Give the records again, every one, exactly.

▸ **Stored data**
BEGIN

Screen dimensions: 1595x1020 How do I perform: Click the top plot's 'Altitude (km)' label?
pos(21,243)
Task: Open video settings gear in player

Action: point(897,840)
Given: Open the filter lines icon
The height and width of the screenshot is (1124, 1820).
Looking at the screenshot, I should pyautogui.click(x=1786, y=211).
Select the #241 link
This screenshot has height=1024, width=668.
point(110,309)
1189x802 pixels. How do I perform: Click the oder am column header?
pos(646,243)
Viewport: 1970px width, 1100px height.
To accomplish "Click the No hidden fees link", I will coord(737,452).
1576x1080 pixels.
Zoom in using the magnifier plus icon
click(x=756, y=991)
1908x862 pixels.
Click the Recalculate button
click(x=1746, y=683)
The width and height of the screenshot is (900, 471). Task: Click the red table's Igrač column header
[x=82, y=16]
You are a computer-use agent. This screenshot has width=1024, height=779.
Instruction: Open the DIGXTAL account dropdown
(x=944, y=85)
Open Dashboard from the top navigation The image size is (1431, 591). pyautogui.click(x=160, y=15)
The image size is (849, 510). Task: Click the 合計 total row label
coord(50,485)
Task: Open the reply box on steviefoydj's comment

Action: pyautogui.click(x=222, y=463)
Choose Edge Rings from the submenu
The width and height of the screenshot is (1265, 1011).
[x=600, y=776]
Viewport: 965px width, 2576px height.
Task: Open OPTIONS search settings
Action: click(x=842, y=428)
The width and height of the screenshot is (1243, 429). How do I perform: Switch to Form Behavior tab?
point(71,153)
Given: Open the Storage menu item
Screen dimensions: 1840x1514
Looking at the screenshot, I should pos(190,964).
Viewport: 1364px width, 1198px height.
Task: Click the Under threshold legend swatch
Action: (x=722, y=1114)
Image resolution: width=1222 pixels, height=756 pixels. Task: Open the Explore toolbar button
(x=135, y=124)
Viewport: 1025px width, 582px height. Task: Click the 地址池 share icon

END

▸ **Answer to this exercise**
Screen dimensions: 1595x1020 How do I perform: Click the top plot's 'Altitude (km)' label?
pos(21,243)
Task: Open video settings gear in player

Action: point(897,840)
Given: Open the filter lines icon
The height and width of the screenshot is (1124, 1820).
Looking at the screenshot, I should pyautogui.click(x=1786, y=211).
Select the #241 link
This screenshot has height=1024, width=668.
point(110,309)
1189x802 pixels. How do I perform: Click the oder am column header?
pos(646,243)
Viewport: 1970px width, 1100px height.
To accomplish "Click the No hidden fees link", I will coord(737,452).
1576x1080 pixels.
Zoom in using the magnifier plus icon
click(x=756, y=991)
1908x862 pixels.
Click the Recalculate button
click(x=1746, y=683)
The width and height of the screenshot is (900, 471). Task: Click the red table's Igrač column header
[x=82, y=16]
You are a computer-use agent. This screenshot has width=1024, height=779.
Instruction: Open the DIGXTAL account dropdown
(x=944, y=85)
Open Dashboard from the top navigation The image size is (1431, 591). pyautogui.click(x=160, y=15)
The image size is (849, 510). Task: Click the 合計 total row label
coord(50,485)
Task: Open the reply box on steviefoydj's comment

Action: pyautogui.click(x=222, y=463)
Choose Edge Rings from the submenu
The width and height of the screenshot is (1265, 1011).
[x=600, y=776]
Viewport: 965px width, 2576px height.
Task: Open OPTIONS search settings
Action: click(x=842, y=428)
The width and height of the screenshot is (1243, 429). How do I perform: Switch to Form Behavior tab?
point(71,153)
Given: Open the Storage menu item
Screen dimensions: 1840x1514
Looking at the screenshot, I should pos(190,964).
Viewport: 1364px width, 1198px height.
Task: Click the Under threshold legend swatch
Action: (x=722, y=1114)
Image resolution: width=1222 pixels, height=756 pixels. Task: Open the Explore toolbar button
(x=135, y=124)
Viewport: 1025px width, 582px height. Task: Click the 地址池 share icon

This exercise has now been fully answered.